The exact prompt-assembly code lives in experiments/05-full-voice-loop/FullVoiceLoop.cs:BuildPrompt. See Architecture - prompt assembly.
Tuning retrieval¶
A handful of knobs change retrieval behaviour:
| Knob | Where | Effect |
|---|---|---|
numResults |
Argument to SautiRag.SearchAsync |
More chunks -> more context, but blows the LLM's word budget faster. Default 3. |
TargetChunkChars |
Constant on KnowledgeBaseChunker |
Smaller chunks -> more granular retrieval, but each chunk carries less context. |
knowledgeTag |
Template field | Scopes retrieval to a path prefix. NPC dialogue can constrain to frostmere/npcs/ so the model doesn't surface unrelated lore. |
| Source content | knowledge-base/*.md |
The biggest lever. A well-authored knowledge base outperforms any tuning. |
Verifying retrieval is working¶
The fastest way to check whether RAG is doing useful work: open Experiment 04 — RAG Grounding. It has a Disable RAG For Comparison toggle that runs the same question twice — once without retrieval, once with. If both answers look similar, retrieval isn't firing, or the knowledge base doesn't yet contain the right facts.

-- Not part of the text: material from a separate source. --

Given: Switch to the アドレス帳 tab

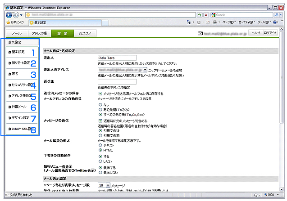Looking at the screenshot, I should [39, 33].
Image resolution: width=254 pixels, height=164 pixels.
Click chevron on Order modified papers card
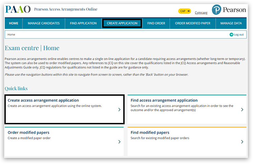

Common authoring mistakes¶
| Mistake | Symptom | Fix |
|---|---|---|
| Forgetting to run the build menu after editing | "Why doesn't the LLM know about my new NPC?" | Run Sauti -> Build Knowledge Base. |
Naming a content file README.md |
The file is silently skipped | Rename it. The skip is by exact filename. |
| Cramming multiple subjects into one paragraph | Retrieval returns too-broad chunks; LLM context fills up | Split into paragraphs by subject. |
| Pronoun chains across paragraphs | Retrieved chunks read as "She did this..." with no antecedent | Use proper nouns in every paragraph. |
| Lists / tables / bullets | The chunker preserves Markdown punctuation; Kokoro will say "asterisk asterisk Hello asterisk asterisk" | Rewrite as prose. The voice prompt rules forbid markdown in the response; the same logic applies to input the LLM is likely to echo. |
Cross-references¶
- The Markdown-to-chunk pipeline lives in
Assets/Sauti/Editor/KnowledgeBaseChunker.cs. - The embedder lives in
Assets/Sauti/Editor/MiniLmRagEmbedder.cs. - The binary writer + Editor menu live in
Assets/Sauti/Editor/RagDatabaseBuilder.cs. - The spec lives in
memory/voice_ai_architecture.md § 4.3 + § 4.4.